Their music became even more introverted on Irreal (2015), produced by John Congleton. The sound is brainy and desolate where it used to be emphatic and euphoric, perhaps under the influence of post-rock, ambient music and electroacoustic chamber music. The industrial blues Interpretation and the densely distorted threnody Navigating the Void are musical claustrophobia of high caliber, but a kammerspiel like Irreal is less and less musical, just a soundscape of terror, and the even more spartan Halcyon Days radiates a fearful sense of sunset in the desert.

Their career ended with the collaboration mini-album Disappears + Steve Shelley + White/Light (2020), a double-LP at 45 RPM, with Shelley, Jeremy Lemos and Matt Clark.

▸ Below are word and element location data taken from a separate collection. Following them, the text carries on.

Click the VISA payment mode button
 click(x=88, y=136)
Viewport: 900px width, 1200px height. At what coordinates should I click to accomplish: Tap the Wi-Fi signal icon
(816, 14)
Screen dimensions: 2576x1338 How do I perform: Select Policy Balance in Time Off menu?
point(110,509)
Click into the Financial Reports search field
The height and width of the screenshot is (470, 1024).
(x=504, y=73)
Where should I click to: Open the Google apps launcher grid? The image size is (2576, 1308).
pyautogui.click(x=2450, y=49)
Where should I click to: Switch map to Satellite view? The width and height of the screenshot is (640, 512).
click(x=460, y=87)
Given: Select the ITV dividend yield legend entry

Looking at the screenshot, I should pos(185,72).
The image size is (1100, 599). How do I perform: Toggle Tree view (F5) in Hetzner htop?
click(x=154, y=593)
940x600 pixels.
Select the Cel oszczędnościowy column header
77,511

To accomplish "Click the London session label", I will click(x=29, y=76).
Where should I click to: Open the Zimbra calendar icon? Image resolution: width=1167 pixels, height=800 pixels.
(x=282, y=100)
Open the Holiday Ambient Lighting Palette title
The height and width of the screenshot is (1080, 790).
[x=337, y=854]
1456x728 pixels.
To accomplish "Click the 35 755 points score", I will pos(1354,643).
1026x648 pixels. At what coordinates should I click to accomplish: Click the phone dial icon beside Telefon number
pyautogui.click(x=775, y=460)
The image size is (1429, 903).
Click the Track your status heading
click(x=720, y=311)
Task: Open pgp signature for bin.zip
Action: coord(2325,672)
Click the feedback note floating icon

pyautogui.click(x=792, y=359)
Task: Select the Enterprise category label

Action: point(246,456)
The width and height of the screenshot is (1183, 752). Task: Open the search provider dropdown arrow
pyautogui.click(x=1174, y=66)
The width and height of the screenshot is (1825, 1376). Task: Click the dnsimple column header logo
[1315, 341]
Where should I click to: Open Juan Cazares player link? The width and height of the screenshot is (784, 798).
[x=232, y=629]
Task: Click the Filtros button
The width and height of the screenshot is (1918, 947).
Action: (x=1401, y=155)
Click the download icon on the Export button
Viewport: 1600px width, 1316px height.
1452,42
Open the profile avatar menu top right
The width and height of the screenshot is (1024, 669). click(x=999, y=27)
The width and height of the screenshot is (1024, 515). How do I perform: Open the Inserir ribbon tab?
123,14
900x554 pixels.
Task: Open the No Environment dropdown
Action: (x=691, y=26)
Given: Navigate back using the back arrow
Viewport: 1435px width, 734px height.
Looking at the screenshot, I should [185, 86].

The evolution of the Disappears led to the band transforming into FACS, the trio of Brian Case, Jonathan Van Herik and Noah Leger, later joined by Alianna Kalaba on bass (the drummer in We Ragazzi). The music on Negative Houses (2018) is both cerebral and lugubrious, secreted out of the marriage of post-rock of the 1990s and dark-punk of the 1980s with a touch of industrial music of the 1980s. The centerpiece is the horror-psychedelic soundscape of the nine-minute Houses Breathing (which ends incongrously with a saxophone solo), but the overall dejected atmosphere is created by the tortured litanies of songs like Silencing and Others. Lifelike (2019) contains the dissonant industrial funk dances Another Country and Anti-Body and the spectral kammerspiel Loom State, while the eight-minute Total History fails to match the ambience of Houses Breathing. Void Moments (2020), a transitional work, sinks in the psychedelic quicksands of Version and soars in the spastic rave-up of Void Walker. Present Tense (2021) fails in both departments: the shorter songs are little more than accompaniments for Case's spoken-word declamation, and the nine-minute Alone Without is more meandering than endearing. Still Life In Decay (2023) suffers from the same limitations and from some monotonous repetition in the slow, anemic, plodding longer pieces (the eight-minute Still Life and the eleven-minute New Flag).